Les stéréotypes qui caractérisent le monde de la mode sont multiples et, surtout, bien ancrés dans la mémoire collective. Ces stéréotypes, au sens de représentations collectives figées ou encore d’images préconçues1, sont souvent perçus de manière péjorative. Toutefois, il n’en demeure pas moins qu’ils sont « nécessaire[s] à toute activité sociale comme à toute entreprise de cognition2 » et qu’ils permettent « de dénoncer le préfabriqué dans les domaines de l’esprit ; [ils mettent] en garde contre l’automatisation et la mécanisation des relations humaines comme de la production culturelle3. » Le reportage Mannequins de Paris, publié dans Paris-soir par la journaliste parisienne Gisèle de Biezville en 1932, est un bon exemple de cette fonction de dénonciation dont le stéréotype peut être porteur. En effet, l’autrice prend pour point de départ les différents stéréotypes véhiculés dans la société parisienne de l’époque à l’égard du monde du mannequinat de même que les rapports qu’elle entretient avec les mannequins qui ont croisé sa route pour mettre au jour la réalité de ces travailleuses.
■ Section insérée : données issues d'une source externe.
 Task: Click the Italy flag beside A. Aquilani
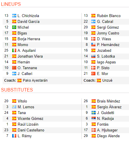coord(14,50)
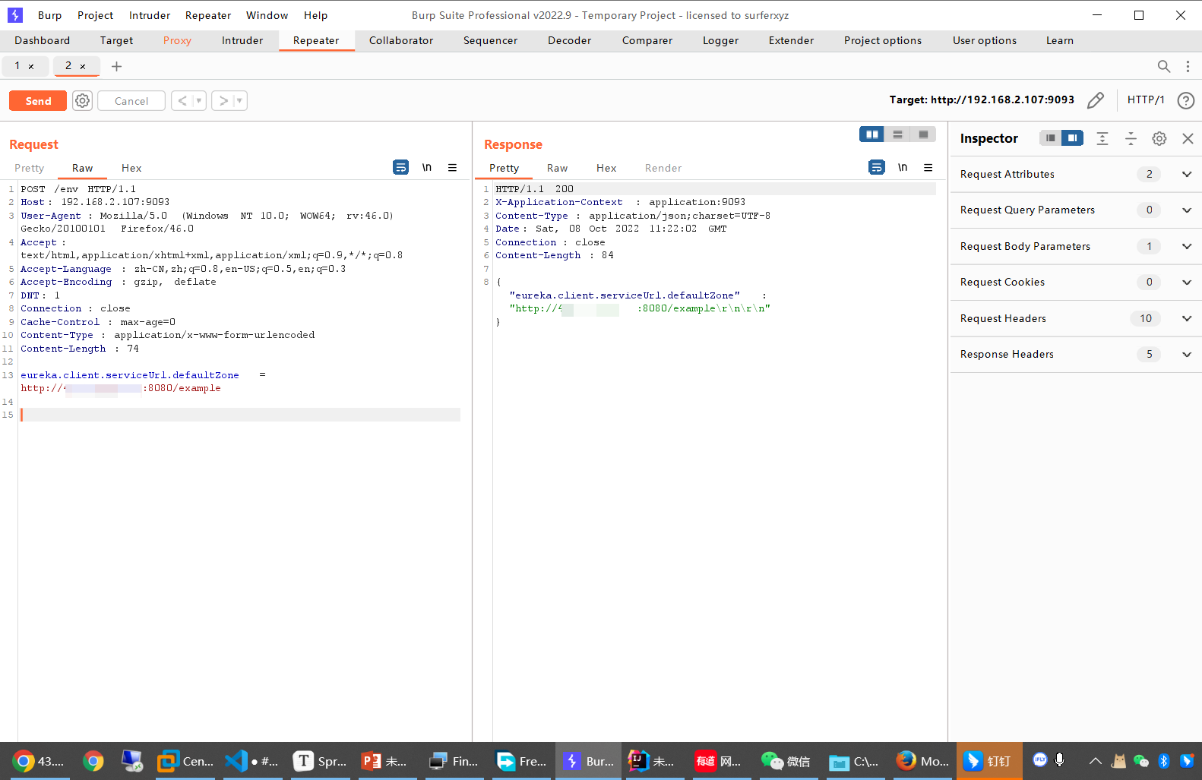Switch to side-by-side layout view
The image size is (1202, 780).
click(x=871, y=134)
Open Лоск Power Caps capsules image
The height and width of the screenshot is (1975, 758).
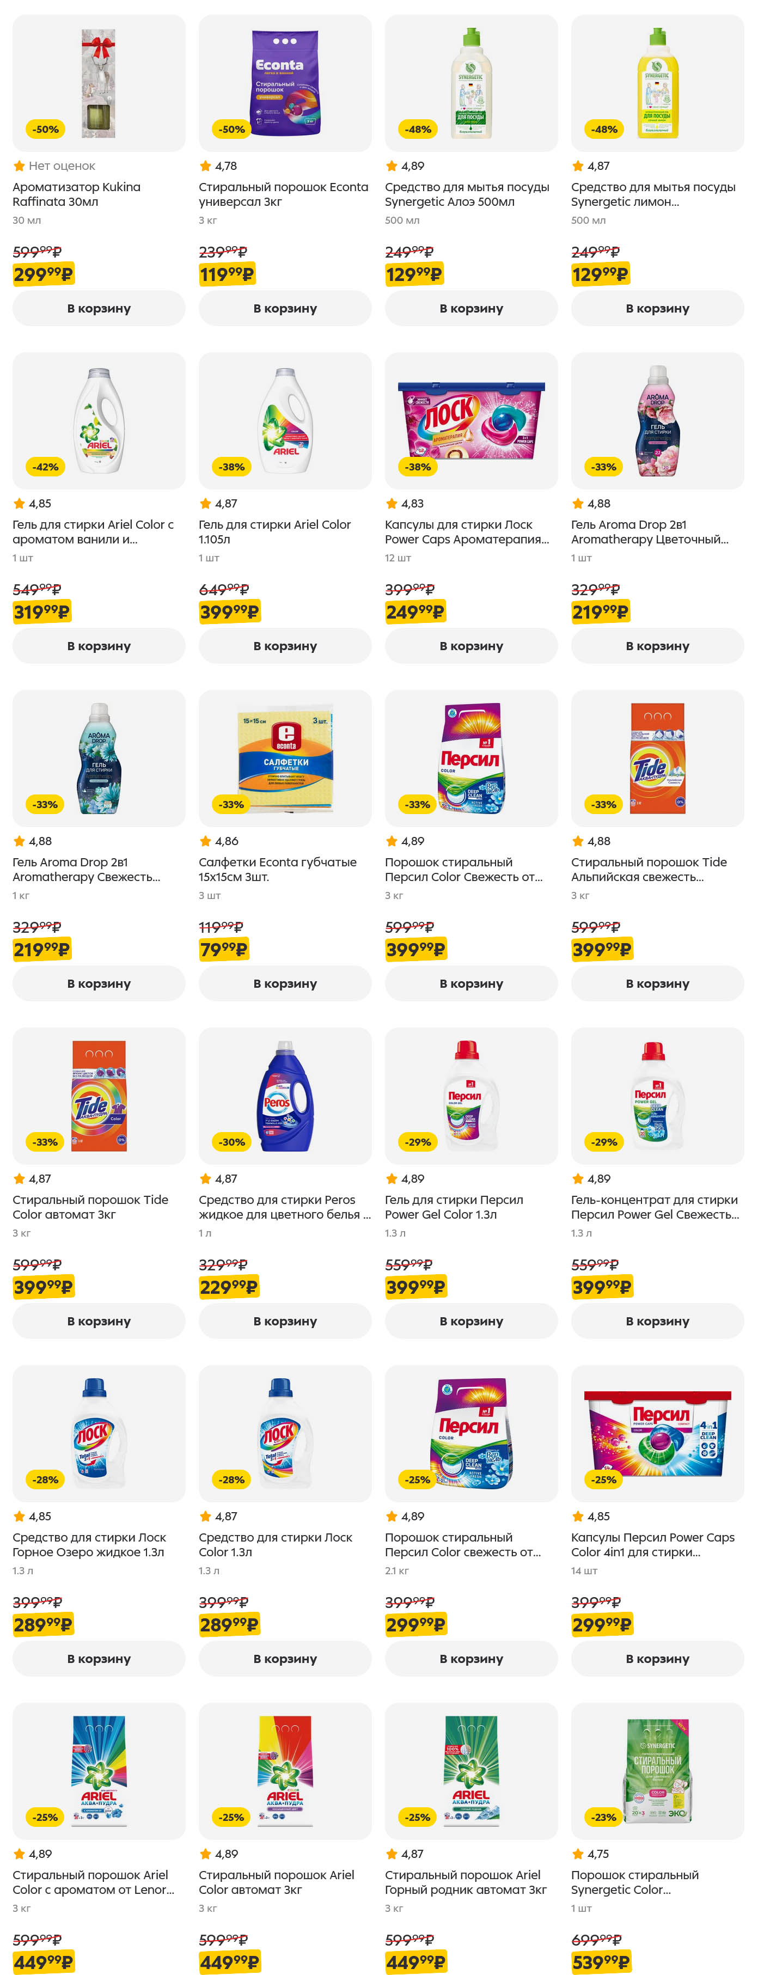pos(471,420)
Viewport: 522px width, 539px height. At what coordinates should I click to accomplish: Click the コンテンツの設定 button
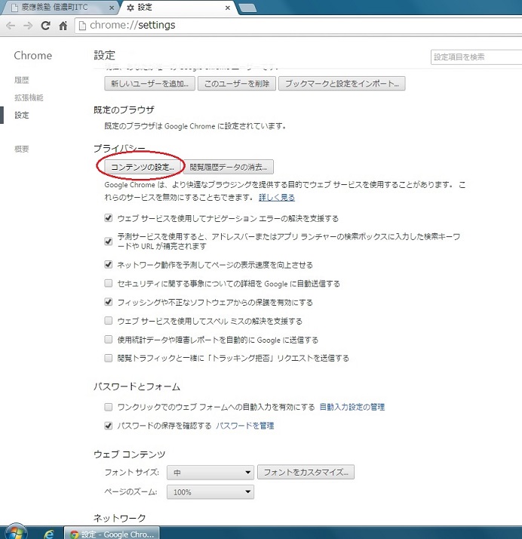[142, 166]
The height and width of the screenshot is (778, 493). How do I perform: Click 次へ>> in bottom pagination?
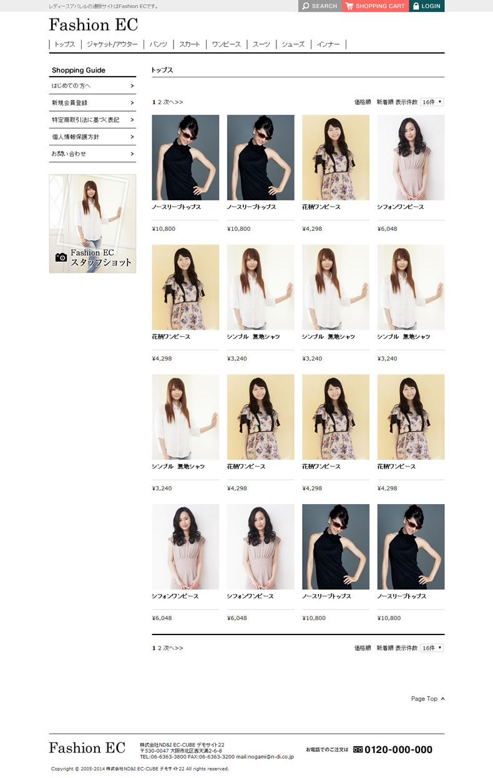click(173, 648)
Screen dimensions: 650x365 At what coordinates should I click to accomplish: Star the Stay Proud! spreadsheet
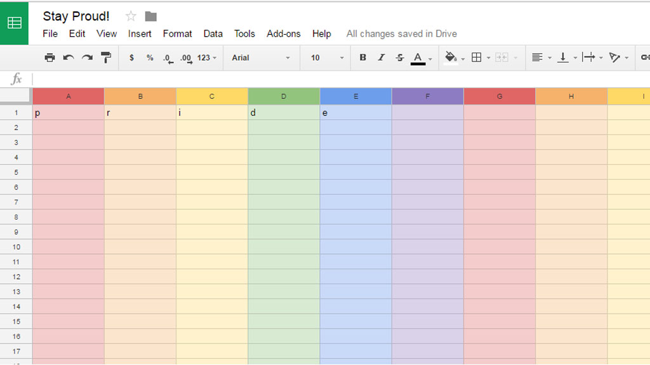tap(131, 16)
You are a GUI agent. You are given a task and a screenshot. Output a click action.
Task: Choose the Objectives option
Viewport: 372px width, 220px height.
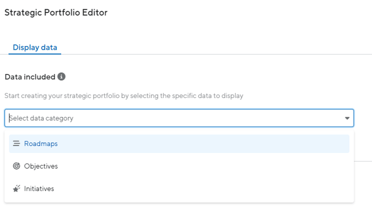(179, 166)
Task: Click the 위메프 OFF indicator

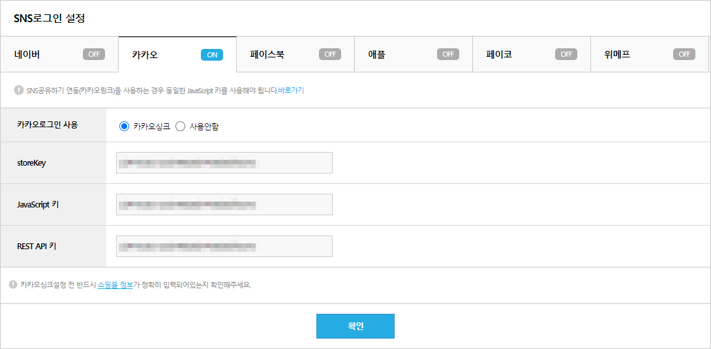Action: [x=684, y=54]
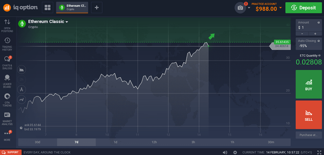
Task: Increase amount with the plus stepper
Action: [x=315, y=34]
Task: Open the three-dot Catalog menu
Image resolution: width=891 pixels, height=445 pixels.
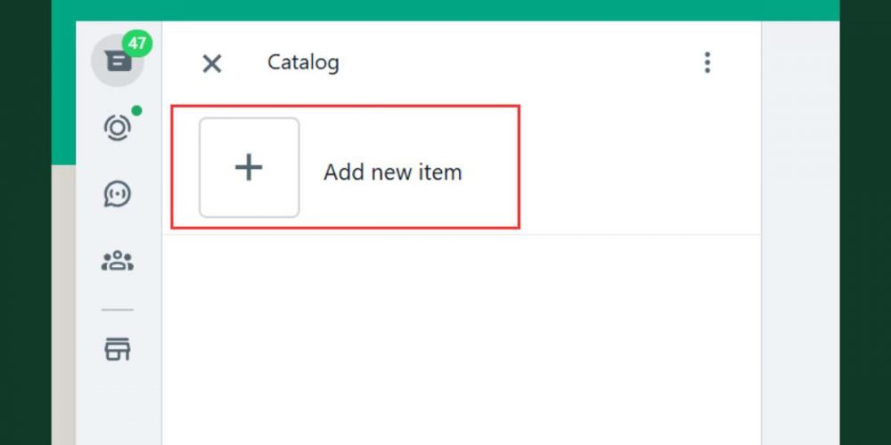Action: 707,62
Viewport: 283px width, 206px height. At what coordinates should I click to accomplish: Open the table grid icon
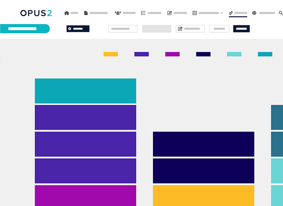[x=194, y=13]
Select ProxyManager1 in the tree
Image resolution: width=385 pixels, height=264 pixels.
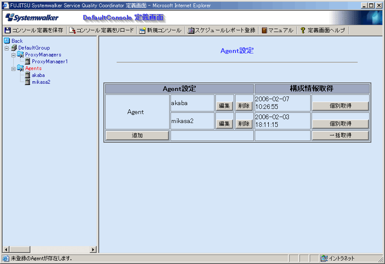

Ayant consacré sa carrière de journaliste à l’univers de la mode, Gisèle de Biezville est la candidate tout indiquée pour l’écriture de ce reportage. En effet, elle a publié bon nombre de chroniques dans lesquelles elle discute de mode, prodigue des conseils de beauté et partage même, à quelques occasions, des tutoriels de tricot. Elle a également écrit quelques autres reportages en lien avec ce milieu. Ces différents articles ont été publiés dans les quotidiens parisiens Paris-midi de 1929 à 1932, puis Paris-soir en 1932, de même que L’Intransigeant de 1933 à 1939. Certains articles ont également été publiés de manière ponctuelle dans plusieurs autres journaux français tels que Le Peuple, hebdomadaire distribué à Saintes, ou encore La Charente, quotidien paru à Angoulême. Le reportage Mannequins de Paris a quant à lui été publié en huit livraisons, s’étendant du 1er au 8 décembre 1932, dans Paris-soir, un grand quotidien parisien d’informations. Considéré comme l’un des journaux phares de la presse française de l’époque, ce journal, fondé par Eugène Merle en 1923, puis repris par Jean Prouvost en 1930, a été dissous en 1944.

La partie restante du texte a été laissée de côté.